Strade affollate, saracinesche alzate: sembra una festa, la riapertura dei negozi dopo più di due mesi di quarantena. Piacenza è tornata ieri ad avere le strade del centro storico piene di persone, quasi tutte con la mascherina e una gran voglia di respirare un po’ di normalità.

Il primo giorno di apertura post lockdown porta con sé la gioia di poter uscire di nuovo e riprendere le vecchie abitudini ma anche tanta incertezza su come comportarsi, sia da parte dei clienti che dei commercianti. I negozi hanno riaperto ma c’è un po’ di agitazione, bisogna imparare nuovi modi di socialità e di vendita, far rispettare le misure di sicurezza e assicurarsi di aver sanificato tutto con cura. Non è semplice riprendere, qualsiasi sia la categoria di appartenenza le cose cambiate sono tante e bisogna imparare come farle, prendere delle nuove abitudini.

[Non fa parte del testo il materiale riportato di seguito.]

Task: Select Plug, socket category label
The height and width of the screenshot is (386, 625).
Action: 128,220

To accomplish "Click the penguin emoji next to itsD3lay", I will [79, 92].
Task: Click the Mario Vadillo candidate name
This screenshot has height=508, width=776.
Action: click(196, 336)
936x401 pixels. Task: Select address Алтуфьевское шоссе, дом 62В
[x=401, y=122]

Lo stesso vale per i clienti che timidi si affacciano sulla soglia di bar e negozi, posso entrare? è la domanda implicita che si legge sui volti di molti desiderosi di tornare tanto quanto di rispettare le misure di sicurezza e il nuovo “secondo” lavoro di chi sta dietro la cassa.

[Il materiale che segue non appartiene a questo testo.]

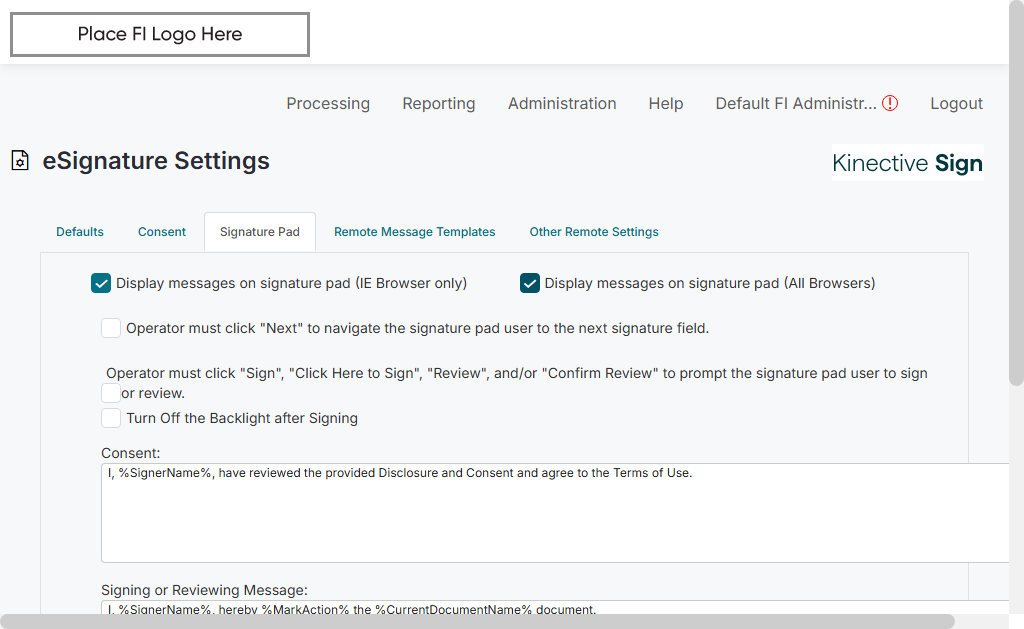Enable Turn Off the Backlight after Signing
Screen dimensions: 1024x629
tap(111, 418)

I bar, che pure hanno riaperto, continuano anche con il servizio d’asporto così come i ristoranti che in questi mesi di chiusura forzata hanno aggiunti nuovi servizi per venire incontro alle esigenze dei clienti, come il pranzo a domicilio per i lavoratori delle aziende.
I negozi di scarpe e abbigliamento, nella giornata di ieri, hanno avuto qualche timido cliente ma la ripresa sarà lenta. Ad avere subito una fitta lista di appuntamenti, sono invece i parrucchieri che, organizzatissimi, sono andati avanti fino alle 22.
Un solo giorno non basta per presagire il prossimo andamento del commercio piacentino ma è sicuro che bisognerà avere più pazienza, fare la coda fuori dai negozi, cambiare i tempi dedicati agli acquisti e modificare le abitudini per il rispetto di tutti.